Fernando: Yes, in the last two years the technology improved a lot and always towards different places, some that seem obvious and others that we didn’t expect, but with the headset’s improvements – lighter devices and wireless- in addition to all the visual possibilities, the future is bright. There is also a really rich field in audio research. We hope it keeps on moving and enhance the VR experience as the latest visual developments.
How long have you and your team been working on this project?
Jorge: It’s started about three years ago.
Fernando: Yes, but it was occupying different spaces in our day to day.
Jorge: But honestly, we’ve been thinking about doing something like this for 10 years… Telling a story inside the 3d space, without a 2d screen in between.
What do you ultimately want audiences to take away from their time with Gloomy Eyes?
Jorge: Nothing specific, the best thing that can happen to us is to receive a unique or strange interpretation from each different person.
Fernando: Yeah, we like the surprise when someone gives you back a new point of view.

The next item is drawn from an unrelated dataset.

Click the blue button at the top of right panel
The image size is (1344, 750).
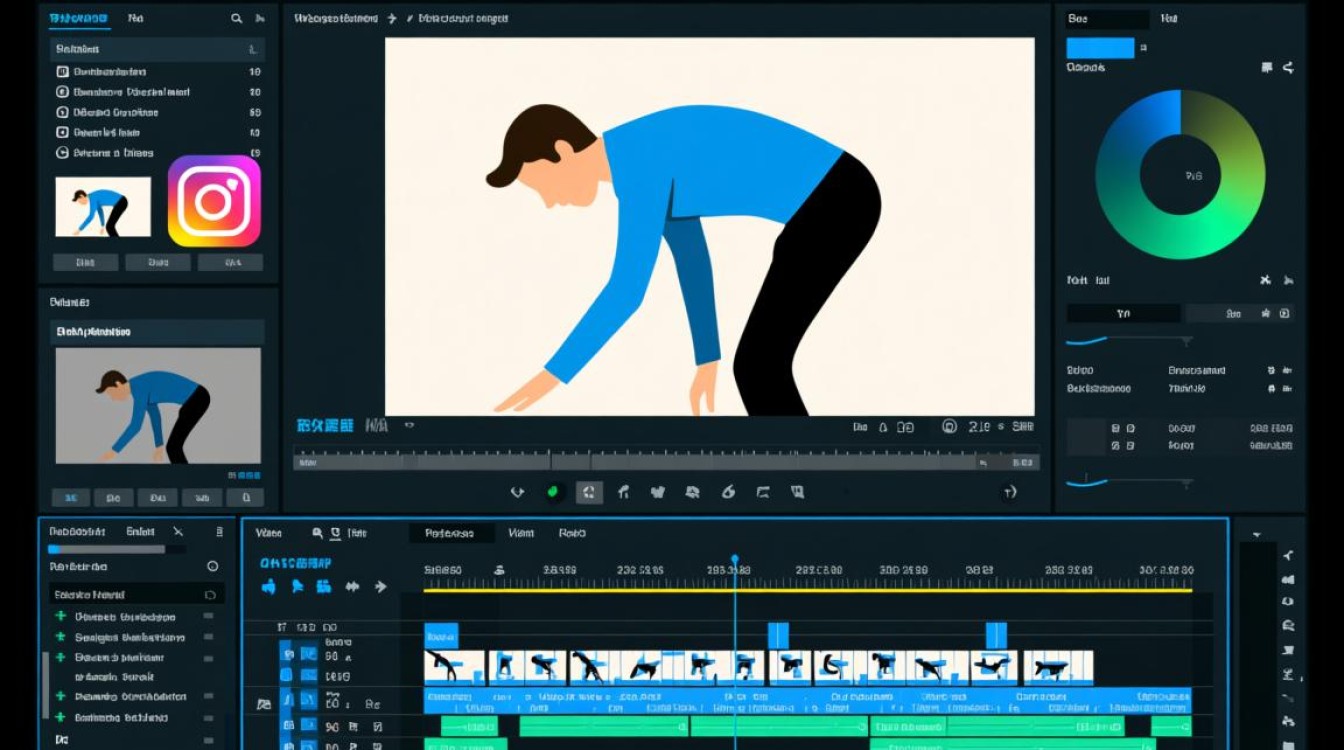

Many times we think that ideas go to a certain place, and when we get an answer in another sense the exchange becomes very enriching. It’s something that completely fills us and makes Gloomy Eyes really alive.
Outside of the remaining two episodes of Gloomy Eyes, what’s next on the horizon for your studio?
Jorge & Fernando: Keep creating content and use enjoyment and passion for what we do as a compass to navigate the future. Desire and enjoyment rule, always.